Dalam definisi yang diberikan oleh Scott tersebut kaitannya dengan politik dinasti adalah bahwa cara untuk memperoleh suatu jabatan publik tidak dapat dipungkiri menggunakan popularitas dan jaringan dari kerabat yang lebih dulu memiliki jabatan.

Berkenaan dengan eksistensi dari politik dinasti, secara teoritis masih diperdebatkan apakah dibenarkan atau tidak. Dalam sistem pemerintahan monarki, politik dinasti tidak dipermasalahkan karena memang bawaan alamiah dari sistem monarki (built-in). Pergantian jabatan melalui pewarisan yang didasarkan keturunan diterima secara wajar dalam sistem monarki. Namun, dalam konteks sistem republik demokratis, politik dinasti menjadi dilematis.
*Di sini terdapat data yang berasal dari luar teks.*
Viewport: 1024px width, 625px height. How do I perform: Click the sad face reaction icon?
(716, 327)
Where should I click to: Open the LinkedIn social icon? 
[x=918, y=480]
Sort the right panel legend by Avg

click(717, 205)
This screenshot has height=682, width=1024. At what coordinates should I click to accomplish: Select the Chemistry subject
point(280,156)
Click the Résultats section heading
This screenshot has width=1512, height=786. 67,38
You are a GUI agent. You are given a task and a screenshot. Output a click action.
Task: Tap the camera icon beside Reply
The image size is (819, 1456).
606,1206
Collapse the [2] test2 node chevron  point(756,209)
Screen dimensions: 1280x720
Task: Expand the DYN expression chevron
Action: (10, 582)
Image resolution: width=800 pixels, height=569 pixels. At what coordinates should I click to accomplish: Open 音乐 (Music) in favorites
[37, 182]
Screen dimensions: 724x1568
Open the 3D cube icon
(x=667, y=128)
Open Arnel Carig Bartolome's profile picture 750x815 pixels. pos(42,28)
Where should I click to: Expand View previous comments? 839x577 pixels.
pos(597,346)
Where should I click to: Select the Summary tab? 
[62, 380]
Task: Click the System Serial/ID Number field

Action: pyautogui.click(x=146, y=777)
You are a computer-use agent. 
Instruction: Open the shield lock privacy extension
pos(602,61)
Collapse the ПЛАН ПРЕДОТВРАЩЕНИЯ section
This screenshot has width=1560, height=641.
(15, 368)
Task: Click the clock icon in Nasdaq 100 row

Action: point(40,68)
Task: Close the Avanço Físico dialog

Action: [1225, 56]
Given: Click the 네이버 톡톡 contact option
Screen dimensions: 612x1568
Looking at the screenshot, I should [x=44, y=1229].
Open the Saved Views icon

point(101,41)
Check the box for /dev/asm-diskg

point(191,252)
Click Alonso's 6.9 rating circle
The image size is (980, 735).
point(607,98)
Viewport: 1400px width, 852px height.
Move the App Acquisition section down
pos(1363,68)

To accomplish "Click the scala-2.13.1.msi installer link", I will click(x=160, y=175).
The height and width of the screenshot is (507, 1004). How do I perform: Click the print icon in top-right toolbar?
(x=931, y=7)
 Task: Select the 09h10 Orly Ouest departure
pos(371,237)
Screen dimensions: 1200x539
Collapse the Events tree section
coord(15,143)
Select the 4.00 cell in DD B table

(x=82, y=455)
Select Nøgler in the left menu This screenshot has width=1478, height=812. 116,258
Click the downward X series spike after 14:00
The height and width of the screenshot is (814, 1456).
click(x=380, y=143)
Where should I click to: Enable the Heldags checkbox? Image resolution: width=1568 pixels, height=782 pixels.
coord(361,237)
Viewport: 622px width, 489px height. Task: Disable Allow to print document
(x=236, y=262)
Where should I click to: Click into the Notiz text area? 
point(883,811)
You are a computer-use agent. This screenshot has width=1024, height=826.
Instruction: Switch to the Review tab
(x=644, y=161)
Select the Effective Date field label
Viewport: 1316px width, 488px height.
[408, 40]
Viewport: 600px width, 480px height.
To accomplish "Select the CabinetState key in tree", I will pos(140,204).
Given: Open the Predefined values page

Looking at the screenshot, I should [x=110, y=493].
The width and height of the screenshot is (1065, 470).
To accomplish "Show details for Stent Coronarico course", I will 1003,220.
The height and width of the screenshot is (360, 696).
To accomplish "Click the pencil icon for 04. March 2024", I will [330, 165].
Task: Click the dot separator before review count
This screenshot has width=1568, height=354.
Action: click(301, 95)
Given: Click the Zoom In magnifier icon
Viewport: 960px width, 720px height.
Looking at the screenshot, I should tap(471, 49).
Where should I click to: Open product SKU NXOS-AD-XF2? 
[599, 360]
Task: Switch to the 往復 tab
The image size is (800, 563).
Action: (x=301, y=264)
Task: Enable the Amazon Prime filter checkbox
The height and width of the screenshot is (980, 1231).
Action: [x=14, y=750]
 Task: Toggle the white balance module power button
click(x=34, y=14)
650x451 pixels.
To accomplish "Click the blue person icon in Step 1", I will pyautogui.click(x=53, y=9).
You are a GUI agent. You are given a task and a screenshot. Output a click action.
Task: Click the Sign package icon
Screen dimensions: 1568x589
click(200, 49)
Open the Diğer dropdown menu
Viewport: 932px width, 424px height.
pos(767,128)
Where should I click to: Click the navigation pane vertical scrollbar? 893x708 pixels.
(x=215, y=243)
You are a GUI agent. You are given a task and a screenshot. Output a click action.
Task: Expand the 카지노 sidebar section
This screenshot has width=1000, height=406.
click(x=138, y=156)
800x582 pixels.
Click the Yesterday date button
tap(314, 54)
Pada satu sisi konsep meritokrasi yang diterapkan memberikan legitimasi bahwa setiap suara mayoritas pemilih menjadi alas keabsahan dalam menduduki jabatan tertentu, akan tetapi di sisi yang lain dengan adanya politik dinasti, maka kekuasaan hanya akan berputar pada satu golongan, sehingga menghilangkan peluang warga negara yang lain untuk masuk dalam pemerintahan. Bilamana para kandidat mengajukan diri dengan anasir politik dinasti memang memenuhi kapasitas untuk menjabat, maka harus dibuka peluang baginya. Namun, persoalannya bila proses pengisian jabatan dikarenakan pengaruh politik dinasti tanpa kompetensi, maka hal tersebut memungkinkan lahirnya kolusi dan korupsi dalam penyelenggaraan pemerintahan.

Tren Politik Dinasti pada Negara Demokrasi Baru

When a person holds more power, it becomes more likely that this person will start, or continue, a political dynasty,[17] adalah deskripsi yang tepat yang diberikan oleh Ernesto dal Bo dalam kesimpulan akhir penelitiannya tentang politik dinasti. Bahwa ketika seseorang mulai memegang kekuasaan, maka akan menjadi naluri alamiahnya untuk berusaha melanjutkan dan mempertahankan kekuasaan tersebut. Inilah yang menjadi penyebab utama timbulnya politik dinasti. Sebagaimana disebutkan di atas bahwa politik dinasti tidak mengenal batas kultur, sistem dan wilayah politik, sehingga dapat terjadi di negara manapun, tidak mengenal dikotomi negara maju atau negara berkembang dapat terjadi politik dinasti. Hal tersebut sifat naluriah yang melekat pada manusia. Hal tersebut sebagaimana ditegaskan oleh Ernesto dal Bo mengenai politik dinasti pada negara demokrasi maju sekalipun, seperti Amerika Serikat, yaitu:

Political dynasties have long been present in democracies, raising concerns that this inequality in the distribution of political power may reflect imperfections in democratic representation. However, the persistence of political elites may simply reflect differences in ability or political vocation across families and not their entrenchment in power. We show that political dynasties in the Congress of the United States do not merely reflect permanent differences in family characteristics.[18]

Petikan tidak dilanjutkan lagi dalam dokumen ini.